Dr. Engelder’s presentation, titled “Utica Shale: Digging Deeper,” comes at a time when large drilling projects in the region are progressing rapidly. Property owners are beginning to lease land to drilling companies, such as Cole Memorial Hospital in Coudersport, which recently worked out a deal to lease acreage to JKLM Energy LLC, according to The Bradford Era. JKLM Energy has also purchased subsurface rights in Sweden and Hector Townships for exploratory drilling.
“There are many things we do not know about the Utica Shale, but there are signs that it’s going to be a very productive source of natural gas in our region, so the more we know, the better prepared we can be,” said Bob Veilleux, director for the Natural Gas Resource Center, corroborating Engelder’s expectations that the shale gas boom in the area would be “a historic game-changer in terms of America’s energy portfolio.” The Bradford Era noted that Engelder began researching the shale production and hydrofracturing and predicted the boom long before his peers.

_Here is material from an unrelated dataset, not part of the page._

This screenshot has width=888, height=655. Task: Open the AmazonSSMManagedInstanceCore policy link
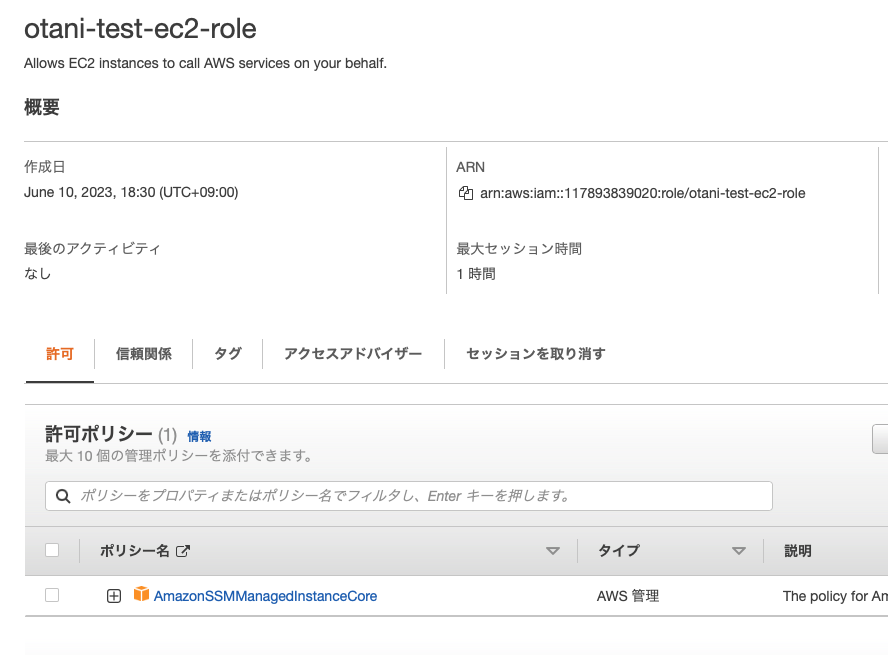click(x=265, y=596)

Pennsylvania General Energy (PGE) has recognized northern Pennsylvania’s potential, too, as the company just broke ground on its first Utica well in Keating Township. PGE already has existing operations in the area, including additional wells in Keating and Roulette Townships, and plans to maintain those wells despite the dip in gas prices. Travis Peak and Shell also have interests in Potter County.

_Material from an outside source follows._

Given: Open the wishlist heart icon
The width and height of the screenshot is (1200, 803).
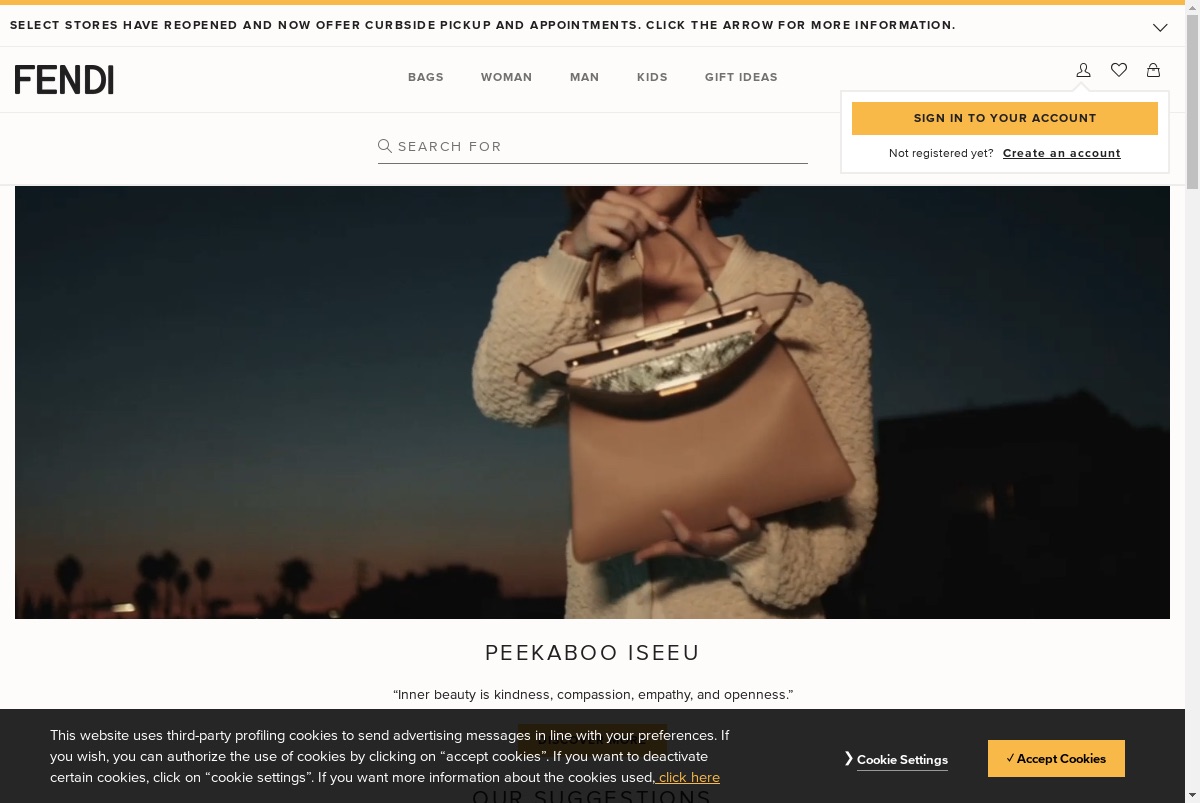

According to the Pennsylvania Department of Environmental Protection, since January 1, Potter County has issued 2 new drilling permits out of the 240 new permits across Pennsylvania. Susquehanna, Washington, and McKean Counties have issued the most permits so far this year. However, as companies continue to explore oil and gas potential, Potter County and the rest of north central and northeast Pennsylvania, we’re likely to see numbers in Potter County increase.